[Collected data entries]
☆ ☆ ☆ ☆ ☆ ☆ ☆
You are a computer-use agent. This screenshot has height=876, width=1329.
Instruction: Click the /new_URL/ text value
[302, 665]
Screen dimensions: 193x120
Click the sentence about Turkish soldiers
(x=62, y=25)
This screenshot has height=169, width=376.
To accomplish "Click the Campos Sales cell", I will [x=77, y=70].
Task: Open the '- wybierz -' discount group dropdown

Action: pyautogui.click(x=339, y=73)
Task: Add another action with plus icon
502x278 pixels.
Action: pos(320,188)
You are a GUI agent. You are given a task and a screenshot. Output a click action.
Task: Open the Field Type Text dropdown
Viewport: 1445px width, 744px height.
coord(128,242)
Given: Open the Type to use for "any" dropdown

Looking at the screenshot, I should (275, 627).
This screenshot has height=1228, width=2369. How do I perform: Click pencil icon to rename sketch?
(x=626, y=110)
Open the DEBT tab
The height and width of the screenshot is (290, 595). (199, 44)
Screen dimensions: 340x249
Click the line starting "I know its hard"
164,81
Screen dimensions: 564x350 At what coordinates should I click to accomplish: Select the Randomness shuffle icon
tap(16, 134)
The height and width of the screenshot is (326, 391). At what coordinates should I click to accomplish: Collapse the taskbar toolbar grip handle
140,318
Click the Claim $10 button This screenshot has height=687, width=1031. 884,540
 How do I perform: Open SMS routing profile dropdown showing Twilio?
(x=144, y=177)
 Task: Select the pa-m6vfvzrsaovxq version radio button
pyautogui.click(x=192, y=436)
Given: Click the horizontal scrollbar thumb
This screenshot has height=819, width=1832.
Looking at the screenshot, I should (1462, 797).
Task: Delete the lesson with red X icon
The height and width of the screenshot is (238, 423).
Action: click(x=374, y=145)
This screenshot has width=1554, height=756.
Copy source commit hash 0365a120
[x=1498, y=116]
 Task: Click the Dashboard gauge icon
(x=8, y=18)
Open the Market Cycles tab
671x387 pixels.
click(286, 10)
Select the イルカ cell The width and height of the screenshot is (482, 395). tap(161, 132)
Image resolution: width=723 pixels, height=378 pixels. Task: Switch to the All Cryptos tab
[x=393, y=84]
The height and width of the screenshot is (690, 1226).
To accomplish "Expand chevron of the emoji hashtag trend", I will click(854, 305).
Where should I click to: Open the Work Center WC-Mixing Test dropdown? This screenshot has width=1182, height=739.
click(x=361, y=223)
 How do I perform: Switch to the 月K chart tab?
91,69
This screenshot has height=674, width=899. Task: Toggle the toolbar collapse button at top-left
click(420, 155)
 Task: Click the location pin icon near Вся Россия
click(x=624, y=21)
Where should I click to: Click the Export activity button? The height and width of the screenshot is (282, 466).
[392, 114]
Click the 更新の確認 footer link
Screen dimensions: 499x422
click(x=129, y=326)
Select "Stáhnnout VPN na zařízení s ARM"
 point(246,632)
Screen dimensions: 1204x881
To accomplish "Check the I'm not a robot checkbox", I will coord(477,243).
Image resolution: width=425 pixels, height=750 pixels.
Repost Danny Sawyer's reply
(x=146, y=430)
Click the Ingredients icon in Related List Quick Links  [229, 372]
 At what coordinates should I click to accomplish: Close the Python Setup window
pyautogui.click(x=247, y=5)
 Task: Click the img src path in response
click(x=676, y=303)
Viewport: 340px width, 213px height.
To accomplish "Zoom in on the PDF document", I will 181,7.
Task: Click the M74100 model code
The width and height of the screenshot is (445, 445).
☆ ☆ ☆ ☆ ☆ ☆ ☆
- Task goal
Copy every entry above word for word, changing nothing.

- Expected answer
You are a computer-use agent. This screenshot has height=876, width=1329.
Instruction: Click the /new_URL/ text value
[302, 665]
Screen dimensions: 193x120
Click the sentence about Turkish soldiers
(x=62, y=25)
This screenshot has height=169, width=376.
To accomplish "Click the Campos Sales cell", I will [x=77, y=70].
Task: Open the '- wybierz -' discount group dropdown

Action: pyautogui.click(x=339, y=73)
Task: Add another action with plus icon
502x278 pixels.
Action: pos(320,188)
You are a GUI agent. You are given a task and a screenshot. Output a click action.
Task: Open the Field Type Text dropdown
Viewport: 1445px width, 744px height.
coord(128,242)
Given: Open the Type to use for "any" dropdown

Looking at the screenshot, I should (275, 627).
This screenshot has height=1228, width=2369. How do I perform: Click pencil icon to rename sketch?
(x=626, y=110)
Open the DEBT tab
The height and width of the screenshot is (290, 595). (199, 44)
Screen dimensions: 340x249
Click the line starting "I know its hard"
164,81
Screen dimensions: 564x350 At what coordinates should I click to accomplish: Select the Randomness shuffle icon
tap(16, 134)
The height and width of the screenshot is (326, 391). At what coordinates should I click to accomplish: Collapse the taskbar toolbar grip handle
140,318
Click the Claim $10 button This screenshot has height=687, width=1031. 884,540
 How do I perform: Open SMS routing profile dropdown showing Twilio?
(x=144, y=177)
 Task: Select the pa-m6vfvzrsaovxq version radio button
pyautogui.click(x=192, y=436)
Given: Click the horizontal scrollbar thumb
This screenshot has height=819, width=1832.
Looking at the screenshot, I should (1462, 797).
Task: Delete the lesson with red X icon
The height and width of the screenshot is (238, 423).
Action: click(x=374, y=145)
This screenshot has width=1554, height=756.
Copy source commit hash 0365a120
[x=1498, y=116]
 Task: Click the Dashboard gauge icon
(x=8, y=18)
Open the Market Cycles tab
671x387 pixels.
click(286, 10)
Select the イルカ cell The width and height of the screenshot is (482, 395). tap(161, 132)
Image resolution: width=723 pixels, height=378 pixels. Task: Switch to the All Cryptos tab
[x=393, y=84]
The height and width of the screenshot is (690, 1226).
To accomplish "Expand chevron of the emoji hashtag trend", I will click(854, 305).
Where should I click to: Open the Work Center WC-Mixing Test dropdown? This screenshot has width=1182, height=739.
click(x=361, y=223)
 How do I perform: Switch to the 月K chart tab?
91,69
This screenshot has height=674, width=899. Task: Toggle the toolbar collapse button at top-left
click(420, 155)
 Task: Click the location pin icon near Вся Россия
click(x=624, y=21)
Where should I click to: Click the Export activity button? The height and width of the screenshot is (282, 466).
[392, 114]
Click the 更新の確認 footer link
Screen dimensions: 499x422
click(x=129, y=326)
Select "Stáhnnout VPN na zařízení s ARM"
 point(246,632)
Screen dimensions: 1204x881
To accomplish "Check the I'm not a robot checkbox", I will coord(477,243).
Image resolution: width=425 pixels, height=750 pixels.
Repost Danny Sawyer's reply
(x=146, y=430)
Click the Ingredients icon in Related List Quick Links  [229, 372]
 At what coordinates should I click to accomplish: Close the Python Setup window
pyautogui.click(x=247, y=5)
 Task: Click the img src path in response
click(x=676, y=303)
Viewport: 340px width, 213px height.
To accomplish "Zoom in on the PDF document", I will 181,7.
Task: Click the M74100 model code
The width and height of the screenshot is (445, 445).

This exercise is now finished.